Fauci, the longtime director of the National Institute of Allergy and Infectious Diseases, also said schools could be among the institutions that mandate the vaccine. It is also “entirely possible,” he said, that the vaccine will be needed for travel to and from the United States.
“Everything will be on the table for discussion” within the new Biden administration, he said. Biden’s transition team did not immediately respond to a request for comment.
The decision to standardize the vaccine as a travel requirement is not a decision Fauci can make, he said. But he thinks it would be a smart move, he told Newsweek.

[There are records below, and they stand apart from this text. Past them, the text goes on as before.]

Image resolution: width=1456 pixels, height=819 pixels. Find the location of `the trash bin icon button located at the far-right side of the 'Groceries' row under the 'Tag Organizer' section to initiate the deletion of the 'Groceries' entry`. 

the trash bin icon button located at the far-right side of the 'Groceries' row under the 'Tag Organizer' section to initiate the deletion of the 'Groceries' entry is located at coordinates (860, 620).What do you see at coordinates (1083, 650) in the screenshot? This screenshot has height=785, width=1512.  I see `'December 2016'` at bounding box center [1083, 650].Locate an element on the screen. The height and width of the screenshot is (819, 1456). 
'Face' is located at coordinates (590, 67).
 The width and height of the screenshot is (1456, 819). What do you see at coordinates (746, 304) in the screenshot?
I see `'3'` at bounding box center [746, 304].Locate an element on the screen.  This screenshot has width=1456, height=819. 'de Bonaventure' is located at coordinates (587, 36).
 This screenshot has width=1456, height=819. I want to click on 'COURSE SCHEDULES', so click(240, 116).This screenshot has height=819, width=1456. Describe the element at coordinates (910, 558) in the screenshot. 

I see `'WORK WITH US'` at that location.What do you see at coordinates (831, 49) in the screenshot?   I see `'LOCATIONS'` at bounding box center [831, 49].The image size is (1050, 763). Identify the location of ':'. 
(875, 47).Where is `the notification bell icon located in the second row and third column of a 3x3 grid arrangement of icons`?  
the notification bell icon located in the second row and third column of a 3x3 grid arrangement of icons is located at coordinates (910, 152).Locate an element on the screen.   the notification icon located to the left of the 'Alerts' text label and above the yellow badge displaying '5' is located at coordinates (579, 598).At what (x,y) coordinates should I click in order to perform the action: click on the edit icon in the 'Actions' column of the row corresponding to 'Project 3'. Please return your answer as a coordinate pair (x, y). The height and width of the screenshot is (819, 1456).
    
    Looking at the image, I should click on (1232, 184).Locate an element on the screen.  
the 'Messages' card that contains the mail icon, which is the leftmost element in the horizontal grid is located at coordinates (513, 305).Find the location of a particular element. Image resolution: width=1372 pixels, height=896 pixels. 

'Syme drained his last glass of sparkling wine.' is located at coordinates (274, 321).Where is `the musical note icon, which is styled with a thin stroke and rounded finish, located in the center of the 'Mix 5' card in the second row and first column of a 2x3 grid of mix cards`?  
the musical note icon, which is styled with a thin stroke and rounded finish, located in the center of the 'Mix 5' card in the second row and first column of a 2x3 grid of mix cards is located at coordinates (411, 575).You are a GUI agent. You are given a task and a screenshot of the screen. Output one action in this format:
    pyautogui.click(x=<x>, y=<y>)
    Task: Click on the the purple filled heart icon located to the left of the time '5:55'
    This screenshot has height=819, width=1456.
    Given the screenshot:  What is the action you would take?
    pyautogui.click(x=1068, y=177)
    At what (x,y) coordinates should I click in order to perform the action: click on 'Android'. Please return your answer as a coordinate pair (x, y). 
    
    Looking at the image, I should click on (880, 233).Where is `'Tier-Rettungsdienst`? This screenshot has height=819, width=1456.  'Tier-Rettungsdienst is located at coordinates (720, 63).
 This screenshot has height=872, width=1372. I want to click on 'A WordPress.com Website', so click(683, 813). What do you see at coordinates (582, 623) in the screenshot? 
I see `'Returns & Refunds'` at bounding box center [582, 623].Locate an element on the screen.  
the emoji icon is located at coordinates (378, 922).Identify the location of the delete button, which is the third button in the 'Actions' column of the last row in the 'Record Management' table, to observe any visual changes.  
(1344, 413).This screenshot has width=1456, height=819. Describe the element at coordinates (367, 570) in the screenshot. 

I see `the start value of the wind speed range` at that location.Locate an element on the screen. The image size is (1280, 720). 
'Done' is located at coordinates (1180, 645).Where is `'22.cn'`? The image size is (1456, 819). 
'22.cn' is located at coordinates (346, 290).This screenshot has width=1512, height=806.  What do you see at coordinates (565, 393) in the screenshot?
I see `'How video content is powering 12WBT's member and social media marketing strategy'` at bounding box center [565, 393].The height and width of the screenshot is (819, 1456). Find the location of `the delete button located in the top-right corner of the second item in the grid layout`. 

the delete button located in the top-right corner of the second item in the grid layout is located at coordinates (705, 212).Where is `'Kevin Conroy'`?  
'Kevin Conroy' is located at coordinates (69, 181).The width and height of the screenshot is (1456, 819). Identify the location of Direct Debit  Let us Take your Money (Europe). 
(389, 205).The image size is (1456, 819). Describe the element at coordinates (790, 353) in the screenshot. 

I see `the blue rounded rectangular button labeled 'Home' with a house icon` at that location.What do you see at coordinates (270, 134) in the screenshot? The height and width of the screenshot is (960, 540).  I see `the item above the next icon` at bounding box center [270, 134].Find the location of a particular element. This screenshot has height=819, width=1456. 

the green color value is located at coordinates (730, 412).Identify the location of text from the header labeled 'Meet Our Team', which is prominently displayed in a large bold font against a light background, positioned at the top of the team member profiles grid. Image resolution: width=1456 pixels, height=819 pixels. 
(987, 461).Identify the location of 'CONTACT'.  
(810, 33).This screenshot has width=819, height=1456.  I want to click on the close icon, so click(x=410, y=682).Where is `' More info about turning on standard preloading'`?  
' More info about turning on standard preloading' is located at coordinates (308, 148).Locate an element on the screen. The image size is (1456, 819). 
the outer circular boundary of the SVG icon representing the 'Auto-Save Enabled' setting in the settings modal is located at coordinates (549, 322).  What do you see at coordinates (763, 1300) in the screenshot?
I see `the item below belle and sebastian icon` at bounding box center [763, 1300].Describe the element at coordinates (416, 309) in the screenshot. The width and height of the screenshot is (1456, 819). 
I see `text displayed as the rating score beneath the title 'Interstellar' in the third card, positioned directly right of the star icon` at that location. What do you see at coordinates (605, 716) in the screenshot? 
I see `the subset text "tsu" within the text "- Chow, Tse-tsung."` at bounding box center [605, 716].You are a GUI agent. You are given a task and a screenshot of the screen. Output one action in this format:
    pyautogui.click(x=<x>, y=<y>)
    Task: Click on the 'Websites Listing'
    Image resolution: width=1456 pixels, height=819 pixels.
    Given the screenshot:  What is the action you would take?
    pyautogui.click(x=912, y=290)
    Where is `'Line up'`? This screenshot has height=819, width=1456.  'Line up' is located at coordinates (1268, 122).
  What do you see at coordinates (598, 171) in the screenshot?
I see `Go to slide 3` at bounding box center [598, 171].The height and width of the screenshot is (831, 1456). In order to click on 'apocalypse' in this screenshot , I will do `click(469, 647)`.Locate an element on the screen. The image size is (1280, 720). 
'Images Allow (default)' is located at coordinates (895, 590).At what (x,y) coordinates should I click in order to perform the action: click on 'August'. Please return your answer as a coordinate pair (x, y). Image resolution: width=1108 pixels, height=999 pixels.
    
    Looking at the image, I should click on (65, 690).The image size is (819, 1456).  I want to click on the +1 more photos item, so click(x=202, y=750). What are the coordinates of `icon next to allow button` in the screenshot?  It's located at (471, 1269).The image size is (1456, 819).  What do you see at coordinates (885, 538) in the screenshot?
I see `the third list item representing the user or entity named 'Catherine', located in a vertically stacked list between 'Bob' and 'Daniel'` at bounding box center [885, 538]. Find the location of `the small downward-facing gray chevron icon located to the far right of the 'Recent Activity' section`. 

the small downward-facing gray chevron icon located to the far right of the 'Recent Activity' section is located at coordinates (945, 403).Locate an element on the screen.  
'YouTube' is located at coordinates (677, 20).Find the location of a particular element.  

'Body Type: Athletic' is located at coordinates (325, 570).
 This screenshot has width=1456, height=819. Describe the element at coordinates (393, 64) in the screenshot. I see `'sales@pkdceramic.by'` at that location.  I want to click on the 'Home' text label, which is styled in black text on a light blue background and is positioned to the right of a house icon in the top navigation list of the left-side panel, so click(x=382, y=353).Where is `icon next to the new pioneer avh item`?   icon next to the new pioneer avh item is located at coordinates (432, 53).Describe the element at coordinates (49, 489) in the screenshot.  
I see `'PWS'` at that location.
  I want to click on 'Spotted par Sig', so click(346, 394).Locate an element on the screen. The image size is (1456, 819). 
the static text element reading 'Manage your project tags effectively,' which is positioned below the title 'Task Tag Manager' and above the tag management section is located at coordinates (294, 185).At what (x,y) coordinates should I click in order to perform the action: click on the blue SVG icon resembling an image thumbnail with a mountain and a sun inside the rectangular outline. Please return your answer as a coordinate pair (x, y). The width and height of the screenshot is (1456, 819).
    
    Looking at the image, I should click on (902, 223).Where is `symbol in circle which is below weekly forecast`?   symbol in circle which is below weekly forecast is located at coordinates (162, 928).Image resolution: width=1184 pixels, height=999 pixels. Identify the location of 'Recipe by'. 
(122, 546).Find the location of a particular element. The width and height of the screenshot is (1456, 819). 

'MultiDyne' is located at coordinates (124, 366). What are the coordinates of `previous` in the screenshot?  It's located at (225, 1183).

“Yellow fever is a good example. So in this country we don’t need [people] get vaccinated against yellow fever [to] somewhere. It’s where you go that demands it, “he said.” I went to Liberia during the Ebola outbreak. I had to get the yellow fever vaccine or they wouldn’t let me into Liberia. “
In the United States, approximately 3.5 million doses have been distributed since the Food and Drug Administration approved the Pfizer and Moderna vaccines.
Susie Neilson of Business Insider previously reported that vaccine rollout has been slower than expected and at this rate it will take nine years to reach widespread immunization.
President-elect Joe Biden criticized the slow rollout of vaccines on Tuesday.
“The efforts to distribute and administer the vaccine are not progressing as they should,” Biden said in Wilmington, Delaware. At this rate, he said, “it will take years, not months, to vaccinate the American people.”